> **GIVEN INSTRUCTION**
Print the rows starting at the line that contains "Open the TSV Rudow team link" and ending at the line that contains "Action: pyautogui.click(x=176, y=97)", including both lines, and omit the pictures.

>> begin SUPPLIED RECORDS

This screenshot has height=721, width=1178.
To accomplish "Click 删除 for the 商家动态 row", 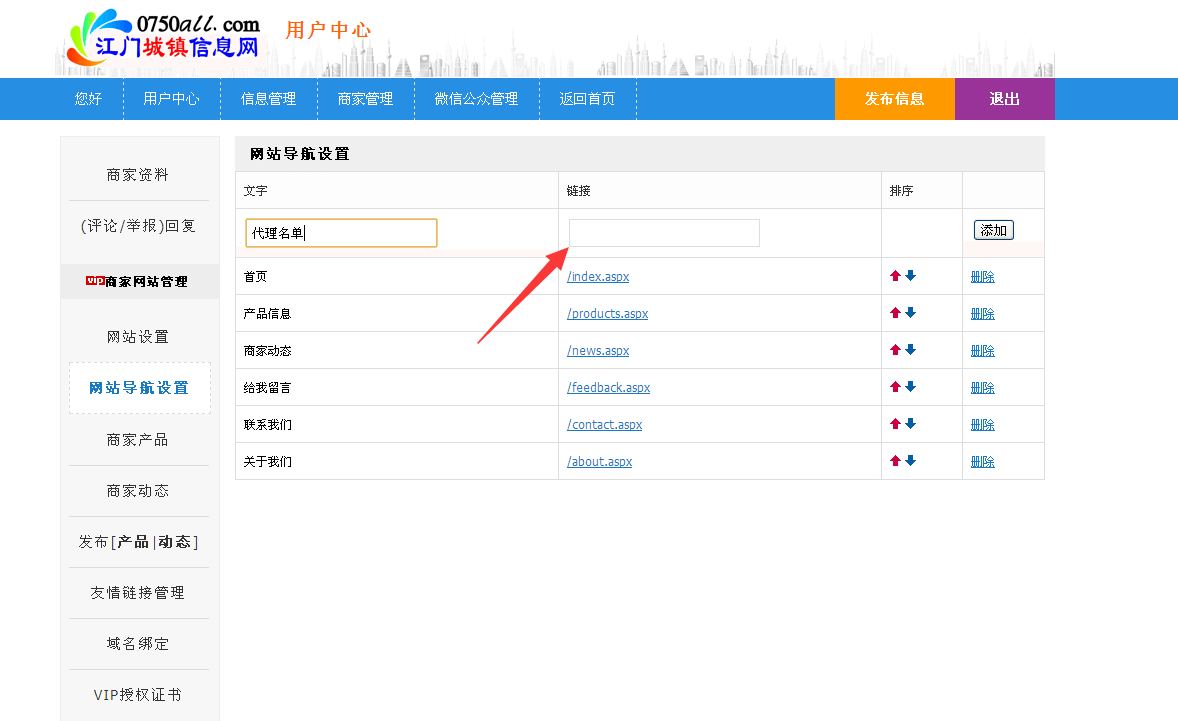I will 982,351.
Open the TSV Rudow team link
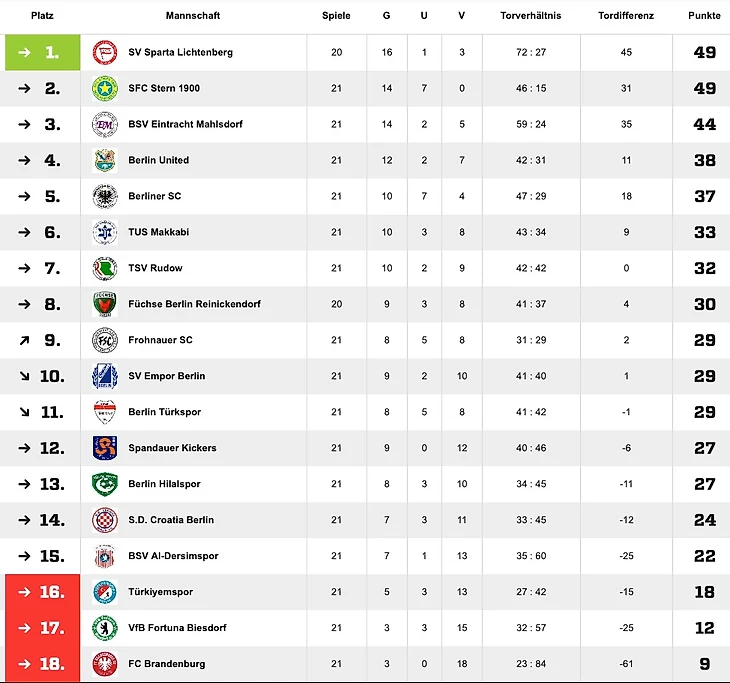Screen dimensions: 730x683 click(155, 268)
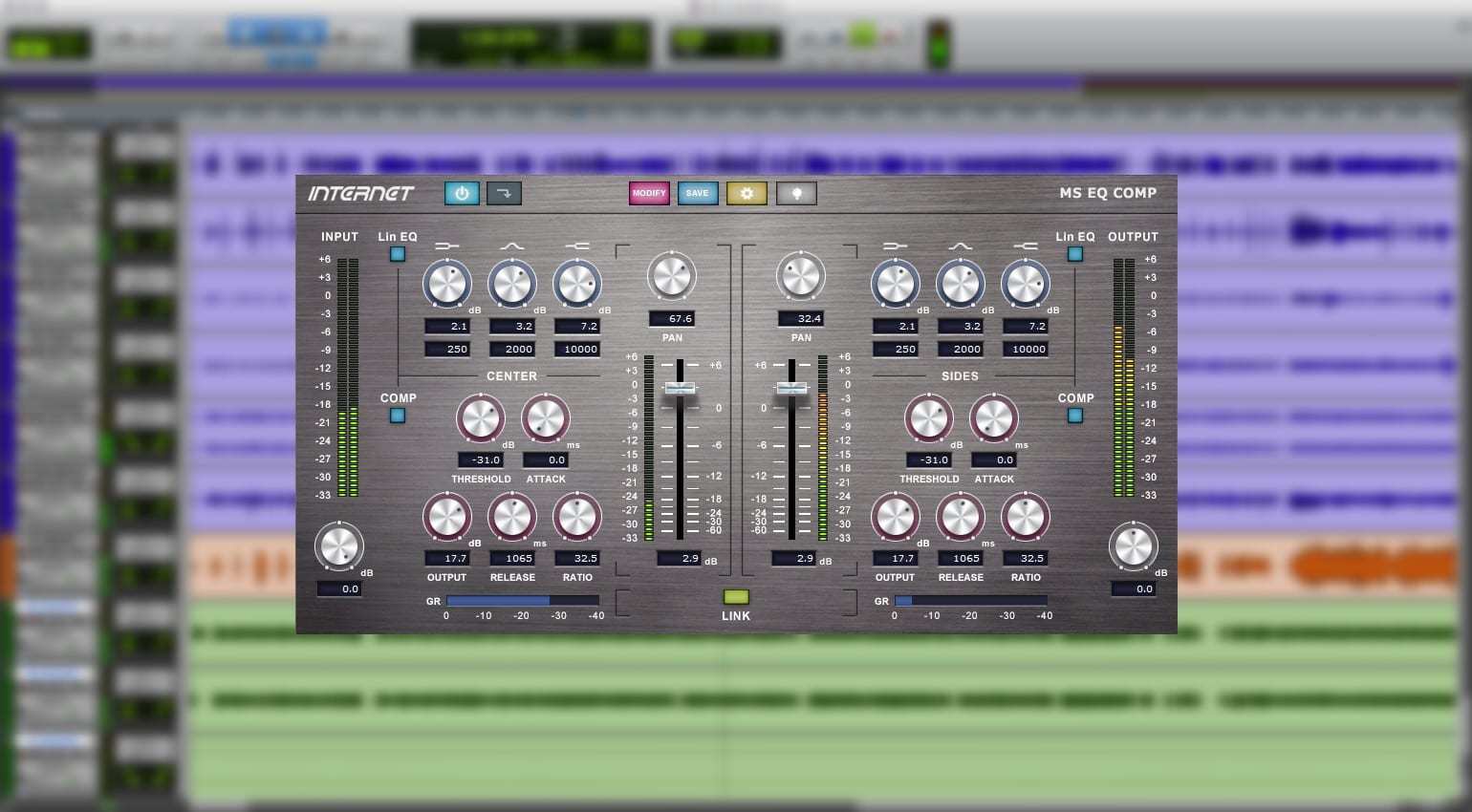Select the Sides high-shelf filter icon
This screenshot has height=812, width=1472.
(1025, 246)
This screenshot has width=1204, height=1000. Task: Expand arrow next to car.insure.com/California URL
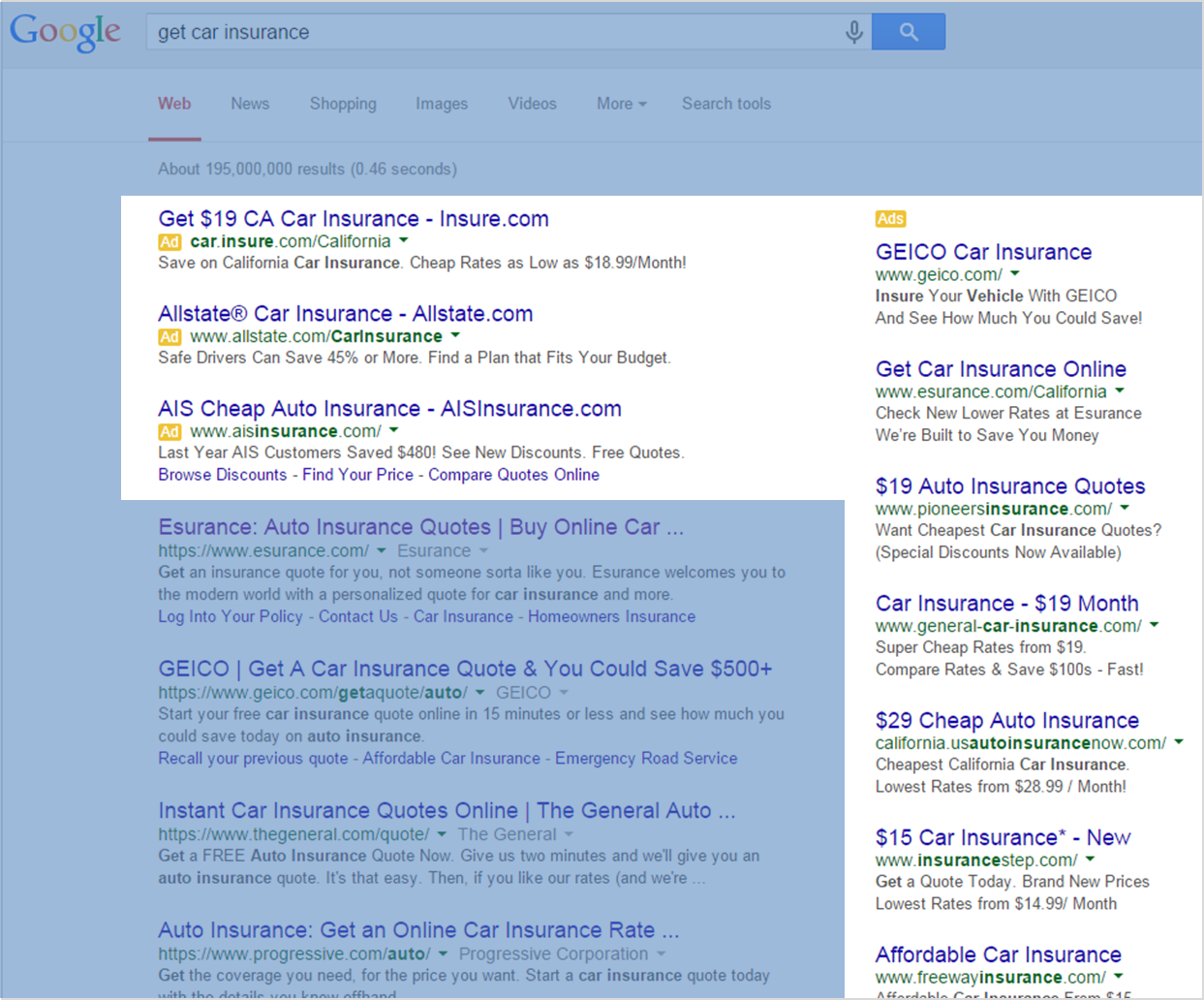[x=404, y=240]
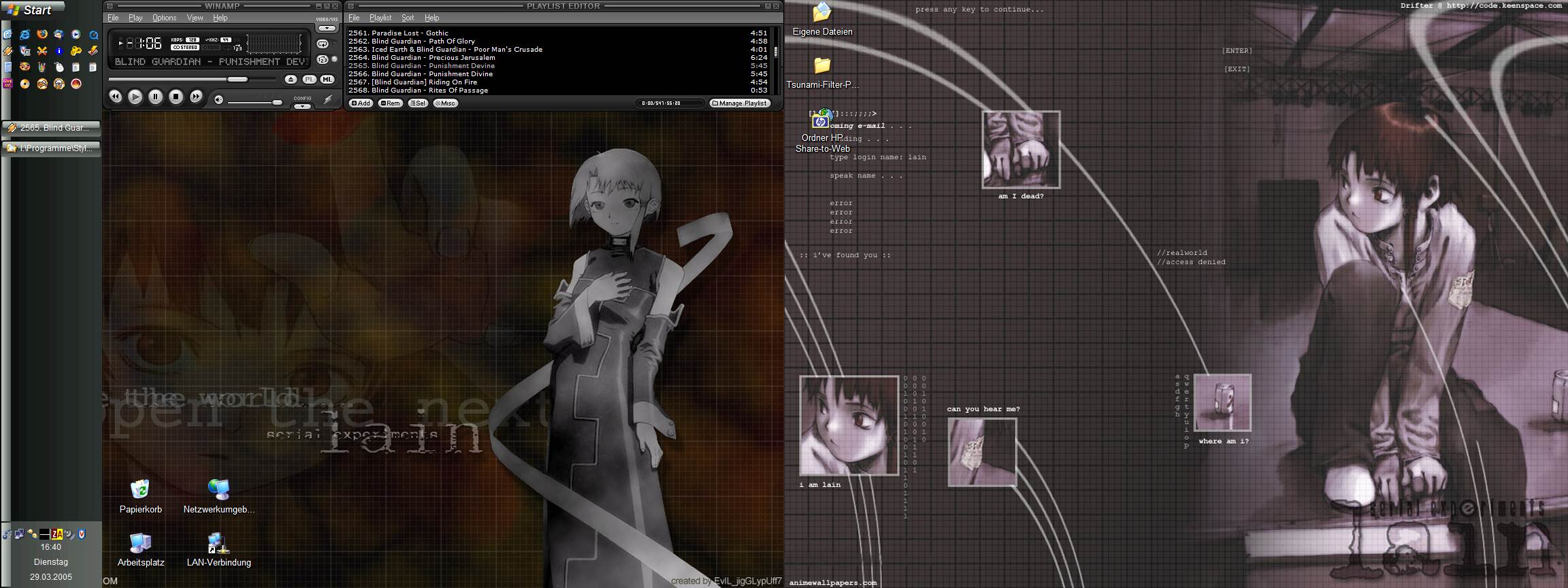Image resolution: width=1568 pixels, height=588 pixels.
Task: Stop playback in Winamp
Action: pyautogui.click(x=176, y=97)
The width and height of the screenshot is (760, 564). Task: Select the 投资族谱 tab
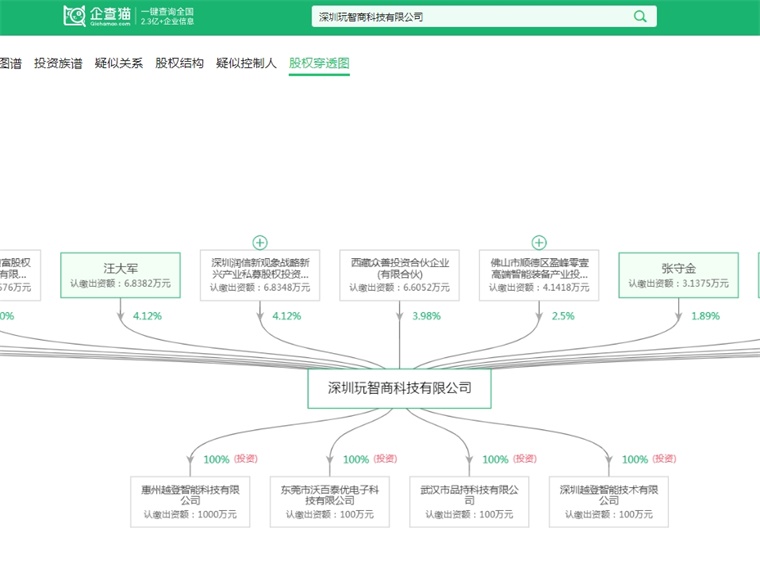tap(58, 63)
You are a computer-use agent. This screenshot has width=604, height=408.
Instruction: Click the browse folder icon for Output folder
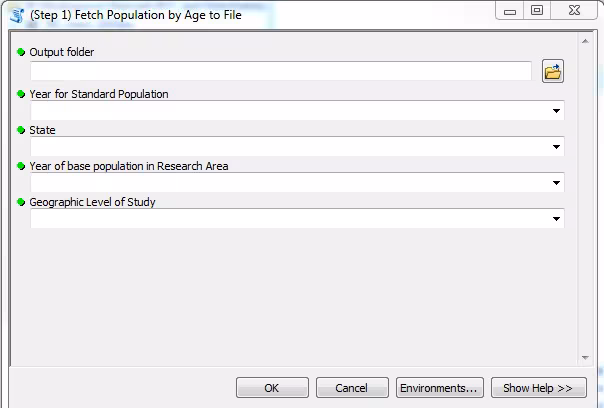[553, 72]
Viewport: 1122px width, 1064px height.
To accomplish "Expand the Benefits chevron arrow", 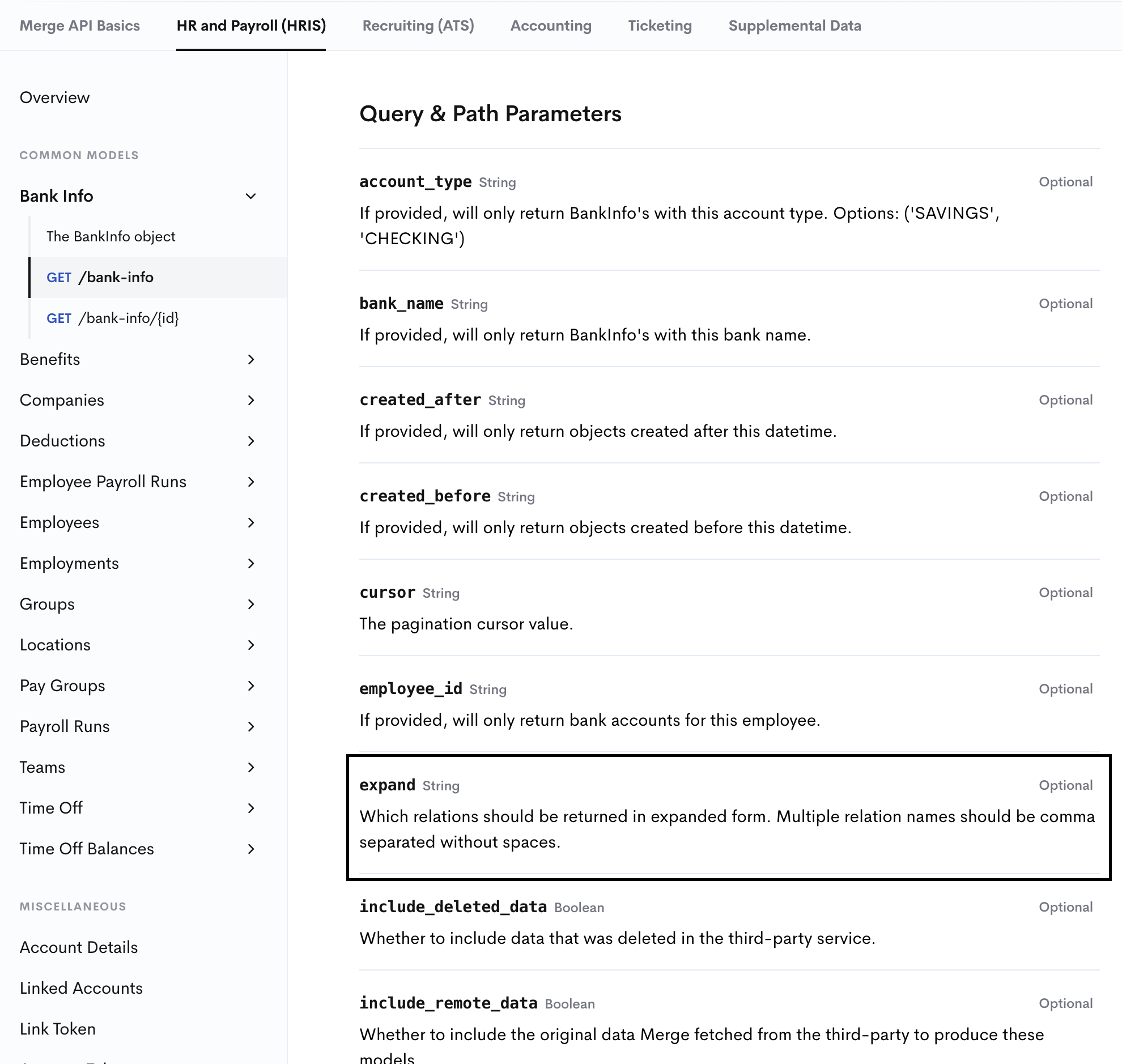I will point(250,360).
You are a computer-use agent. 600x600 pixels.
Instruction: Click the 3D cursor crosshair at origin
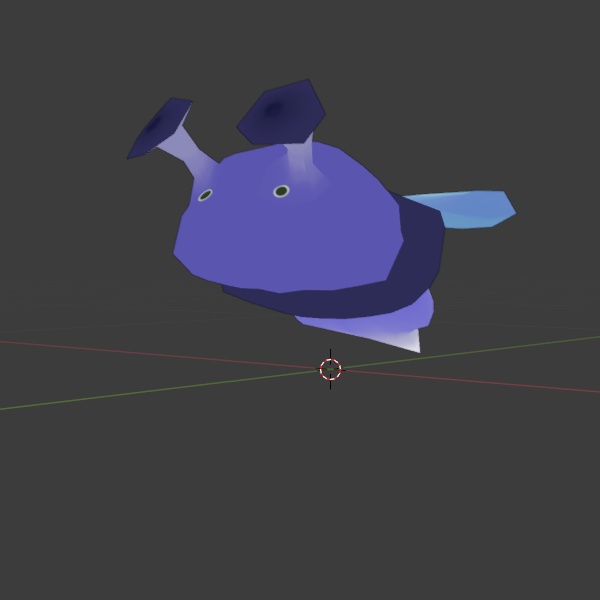(x=330, y=369)
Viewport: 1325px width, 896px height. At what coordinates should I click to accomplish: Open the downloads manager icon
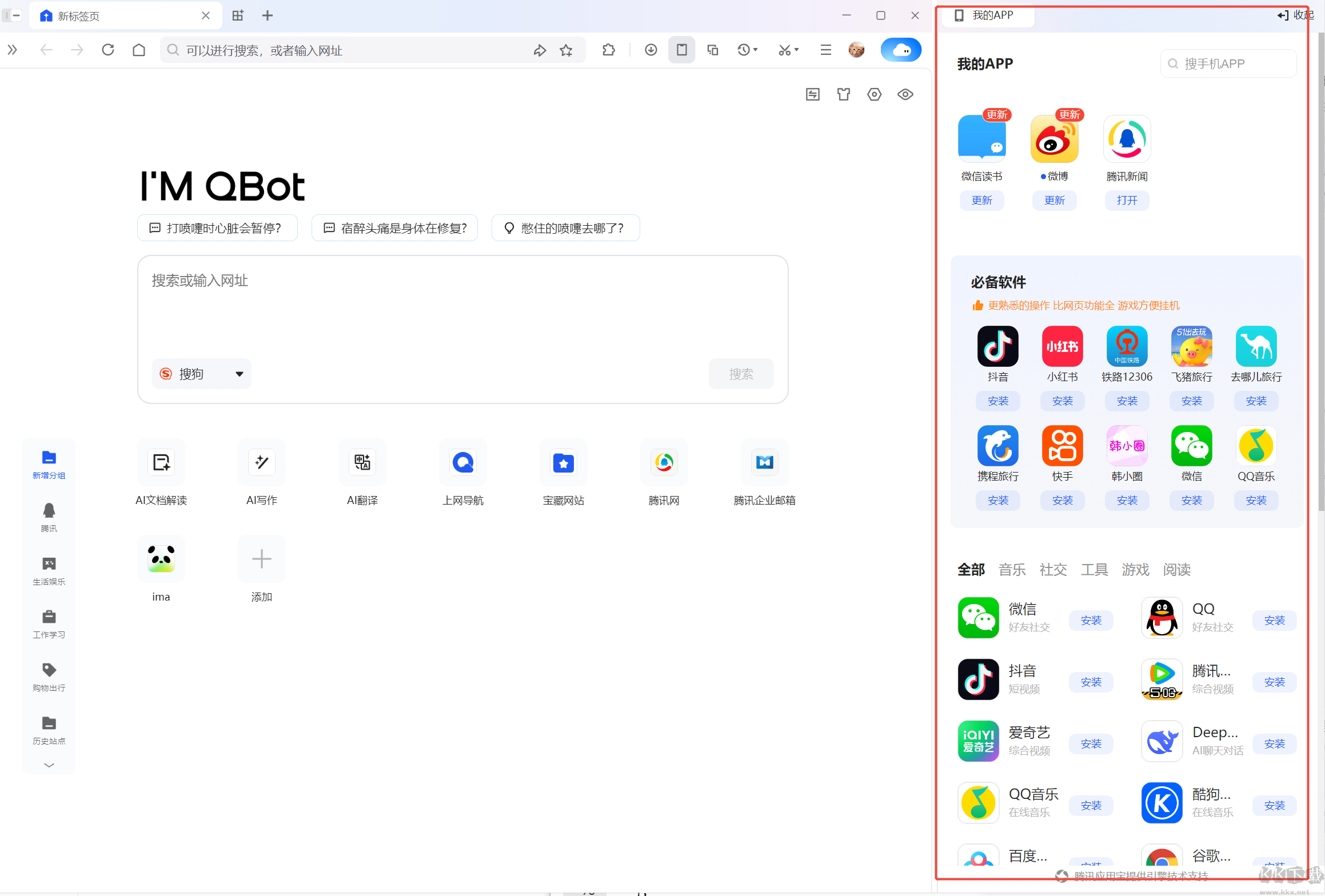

>> end SUPPLIED RECORDS

> **EXERCISE SOLUTION**
Open the TSV Rudow team link
Screen dimensions: 730x683 click(155, 268)
Select the Sides high-shelf filter icon
This screenshot has height=812, width=1472.
(1025, 246)
This screenshot has width=1204, height=1000. Task: Expand arrow next to car.insure.com/California URL
[x=404, y=240]
Image resolution: width=1568 pixels, height=588 pixels.
Task: Stop playback in Winamp
Action: pyautogui.click(x=176, y=97)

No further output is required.